TASK DETAILS
Copy the Supreme Court article starting at the words "Gorsuch Aligns With" and stopping after "was unconstitutionally vague.", changing "vacancy" to "open seat".

ARTICLE
========

The Long History of 'Washington v. United States'
Today’s arguments haven’t reached the high profile of Tuesday’s high-stakes South Dakota v. Wayfair, or next week’s blockbuster Trump v. Hawaii.

But Washington v. United States, set for argument today, has deep history and enormous importance for Indian tribes. It’s a dispute that dates back more than a century over how faithful the government must be to the words of ancient treaties meant to protect fishery rights at the heart of tribal life. The tribes are challenging Washington state’s redirection of salmon-bearing streams and other moves that endanger fragile fisheries.

The litigation has been underway so long that, belatedly, Justice Anthony Kennedy discovered last month that he had to recuse himself because, as the clerk of the court announced, “while serving as a judge on the Ninth Circuit Court of Appeals, he participated in an earlier phase of this case.” That was in 1985!

➤➤ Believe us, reading the briefs will give you a new appreciation for salmonbeyond its status as a versatile weeknight meal. As the U.S. solicitor general’s brief states in its first paragraph, the Supreme Court stated in 1905 that in Lewis and Clark days, salmon was viewed as “not much less necessary to the existence of the Indians than the atmosphere they breathed.”

Goodwin Procter partner William Jay, who will argue on behalf of the Suquamish and other Indian tribes of western Washington, also waxes poetic about the importance of the right to fish salmon.

“Salmon begin and end their lives with a long journey,” he wrote in his brief. “After their juvenile period, young salmon travel downstream to the ocean. And every salmon, if it survives long enough, will make the arduous trip, perhaps hundreds of miles, back upriver to the same stream where it was born. There salmon reproduce and die.”

Washington has responded claiming that a Ninth Circuit ruling favoring the tribes “violates federalism and comity principles by requiring Washington to replace hundreds of culverts, at a cost of several billion dollars,” when the culverts have little or no connection to the fisheries. Washington solicitor general Noah Purcell will argue on the state’s behalf.
 
Gorsuch Aligns With Liberal Wing in Striking Down Immigration Law
When President Donald Trump was looking to fill the vacancy created by the death of Justice Antonin Scalia, he said he wanted to find someone like Scalia, a proponent of originalism. Enter Neil Gorsuch. On Tuesday, Gorsuch flexed his originalist chops to conclude the clause defining “crime of violence” in federal immigration law was unconstitutionally vague.

========

DATA SUPPLIED
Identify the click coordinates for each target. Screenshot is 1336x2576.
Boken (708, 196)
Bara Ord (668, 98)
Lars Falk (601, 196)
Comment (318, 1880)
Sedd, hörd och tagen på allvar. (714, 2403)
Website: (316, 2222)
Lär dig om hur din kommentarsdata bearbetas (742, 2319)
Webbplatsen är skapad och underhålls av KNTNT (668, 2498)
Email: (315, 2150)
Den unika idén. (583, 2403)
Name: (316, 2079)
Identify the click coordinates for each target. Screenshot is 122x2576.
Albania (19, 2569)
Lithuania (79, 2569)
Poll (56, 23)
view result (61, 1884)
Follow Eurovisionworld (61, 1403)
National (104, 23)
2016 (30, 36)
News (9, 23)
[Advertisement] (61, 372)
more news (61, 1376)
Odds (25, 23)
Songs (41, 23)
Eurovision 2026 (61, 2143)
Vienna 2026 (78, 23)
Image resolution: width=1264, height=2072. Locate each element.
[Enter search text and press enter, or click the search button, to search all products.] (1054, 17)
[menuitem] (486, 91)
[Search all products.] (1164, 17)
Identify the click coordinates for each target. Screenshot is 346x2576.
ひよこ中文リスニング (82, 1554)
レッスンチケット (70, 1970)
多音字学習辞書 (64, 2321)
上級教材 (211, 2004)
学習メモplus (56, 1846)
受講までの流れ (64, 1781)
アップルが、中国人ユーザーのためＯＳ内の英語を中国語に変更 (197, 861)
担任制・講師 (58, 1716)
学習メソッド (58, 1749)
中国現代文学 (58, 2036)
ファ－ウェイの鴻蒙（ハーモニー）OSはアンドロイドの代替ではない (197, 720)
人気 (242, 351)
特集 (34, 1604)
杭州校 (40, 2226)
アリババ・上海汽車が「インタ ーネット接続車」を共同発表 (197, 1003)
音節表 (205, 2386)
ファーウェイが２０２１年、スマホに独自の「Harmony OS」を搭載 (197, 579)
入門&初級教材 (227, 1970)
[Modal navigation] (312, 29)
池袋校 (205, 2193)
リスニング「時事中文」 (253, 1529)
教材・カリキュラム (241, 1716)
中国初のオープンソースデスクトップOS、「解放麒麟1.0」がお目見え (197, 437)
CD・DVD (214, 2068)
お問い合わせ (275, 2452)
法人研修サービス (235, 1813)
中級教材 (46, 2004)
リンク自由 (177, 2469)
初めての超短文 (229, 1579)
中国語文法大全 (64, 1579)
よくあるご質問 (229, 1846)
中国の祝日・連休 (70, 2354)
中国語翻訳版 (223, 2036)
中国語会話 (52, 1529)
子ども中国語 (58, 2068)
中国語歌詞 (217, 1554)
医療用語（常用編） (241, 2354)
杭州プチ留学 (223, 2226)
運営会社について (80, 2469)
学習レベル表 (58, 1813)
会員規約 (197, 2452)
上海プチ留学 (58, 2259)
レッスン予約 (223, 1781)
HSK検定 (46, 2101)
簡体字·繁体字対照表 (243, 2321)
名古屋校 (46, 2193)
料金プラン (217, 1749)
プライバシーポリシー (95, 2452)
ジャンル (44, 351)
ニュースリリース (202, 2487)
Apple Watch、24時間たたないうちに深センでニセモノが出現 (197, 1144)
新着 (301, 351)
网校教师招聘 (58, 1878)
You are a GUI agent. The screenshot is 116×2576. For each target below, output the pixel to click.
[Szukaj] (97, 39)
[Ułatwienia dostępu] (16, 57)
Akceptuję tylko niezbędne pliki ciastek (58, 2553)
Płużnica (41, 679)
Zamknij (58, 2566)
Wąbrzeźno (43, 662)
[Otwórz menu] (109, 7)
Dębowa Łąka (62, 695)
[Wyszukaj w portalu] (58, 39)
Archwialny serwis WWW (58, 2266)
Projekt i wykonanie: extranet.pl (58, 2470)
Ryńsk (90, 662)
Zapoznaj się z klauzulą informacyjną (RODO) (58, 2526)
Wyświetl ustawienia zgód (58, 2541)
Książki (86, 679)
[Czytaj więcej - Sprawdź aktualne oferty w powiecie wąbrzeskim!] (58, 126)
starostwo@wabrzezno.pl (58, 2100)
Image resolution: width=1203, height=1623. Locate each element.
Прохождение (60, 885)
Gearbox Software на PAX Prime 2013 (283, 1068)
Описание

========

OUTPUT
Gorsuch Aligns With Liberal Wing in Striking Down Immigration Law
When President Donald Trump was looking to fill the open seat created by the death of Justice Antonin Scalia, he said he wanted to find someone like Scalia, a proponent of originalism. Enter Neil Gorsuch. On Tuesday, Gorsuch flexed his originalist chops to conclude the clause defining “crime of violence” in federal immigration law was unconstitutionally vague.